The thought of a legal partnership with either of these two former roommates just to milk the system cracks me up. I love them both for who they are but seriously, how can you enter into a marriage just for legal benefits? My husband came along while I was happy in my own skin-looking for nobody. I think when you are not looking at all is when you are most likely to recognize that special person is looking at you.

Sorry for getting off topic. Where I had intended to go was that people also get a divorce to beat the system. Yesterday my beautician told me she knows of five couples who have divorced but live together so that both of them can draw disability. She said with married couples only one can draw disability. My oh my.


----------



## Matt73 (Jan 5, 2012)

**PROVIDED RECORDS**.
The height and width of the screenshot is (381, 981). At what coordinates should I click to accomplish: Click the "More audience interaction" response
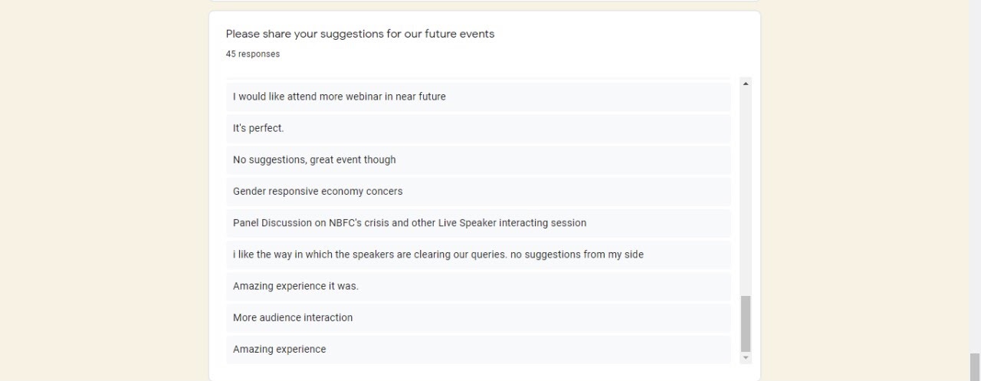[293, 317]
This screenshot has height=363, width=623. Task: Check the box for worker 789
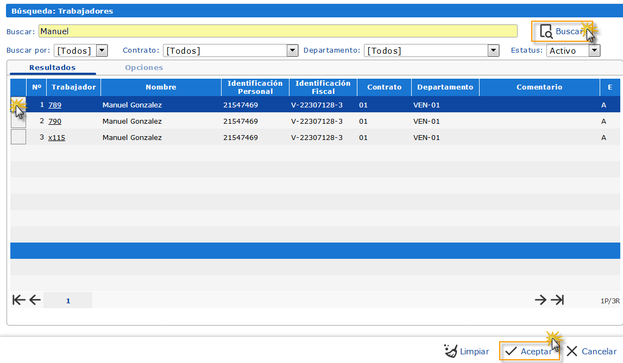click(18, 105)
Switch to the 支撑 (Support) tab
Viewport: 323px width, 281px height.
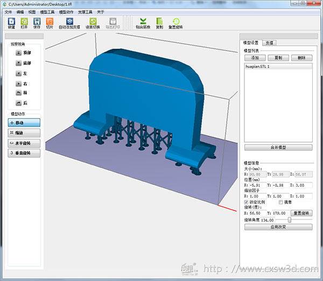pyautogui.click(x=269, y=43)
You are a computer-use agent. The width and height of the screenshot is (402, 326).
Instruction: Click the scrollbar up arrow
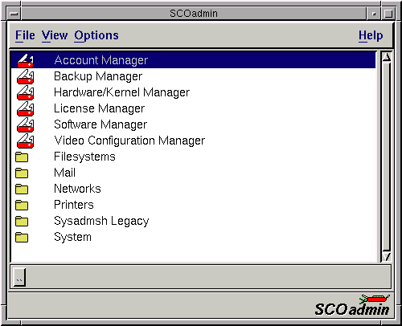387,57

**CHALLENGES**.
**a.** Answer these questions from the forum post:
(i) How many former roommates does the writer mention?
(ii) How many couples does the beautician say have divorced but still live together?
(iii) According to the beautician, how many people in a married couple can draw disability?
**b.** List the people in the writer's own life whom the forum post mentions.
**c.** Write out the stretch of the forum post from "Sorry for getting" through "disability. My oh my.".
None of the work here depends on the items, so you can leave them aside.

**RESPONSES TO THE TASKS**.
**a.**
(i) Two
(ii) Five
(iii) Only one

**b.**
- The two former roommates
- The writer's husband
- The writer's beautician

**c.**
Sorry for getting off topic. Where I had intended to go was that people also get a divorce to beat the system. Yesterday my beautician told me she knows of five couples who have divorced but live together so that both of them can draw disability. She said with married couples only one can draw disability. My oh my.